BdR76 / CSVLint

CSV Lint plug-in for Notepad++ for syntax highlighting, csv validation, automatic column and datatype detecting, fixed width datasets, change datetime format, decimal separator, sort data, count unique values, convert to xml, json, sql etc. A plugin for data cleaning and working with messy data files.
GNU General Public License v3.0
149 stars 8 forks source link

Validate Data does not recognize scientific number format #45

Open Friedi opened 1 year ago

Friedi commented 1 year ago

Hi,

it seems the classification as FLOAT does not recognize scientific number formats like 1.24E-3. (just for info: 1.24E-3 = 1.24*10^(-3) = 0.00124) ** error line 2746: Column 3 value "5.55462962962963E-7" not a valid decimal value

It would be nice if it was supported or at least excluded as an error during validation.

Thanks

BdR76 commented 1 year ago

Thanks for posting this issue, you're right the plugin doesn't recognise floats in scientific notation. A similar issue still stands for currency values, like €1,234.50 or JPY 1.789.935.

The plug-in will treat both as a text/string value, so currently those kind of values cannot be validated. I'll look into this when I have the time, can't promise anything but I'll see what I can do.

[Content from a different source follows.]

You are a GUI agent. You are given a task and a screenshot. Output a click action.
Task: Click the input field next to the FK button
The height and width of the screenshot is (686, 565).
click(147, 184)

Btw does your data contain floats in both scientific notation and non-scientific notation in the same column? So values like 0.12, 1.3 and 3.45E-8, 5.73E-10 etc. in the same column?

Friedi commented 1 year ago

Btw does your data contain floats in both scientific notation and non-scientific notation in the same column? So values like 0.12, 1.3 and 3.45E-8, 5.73E-10 etc. in the same column?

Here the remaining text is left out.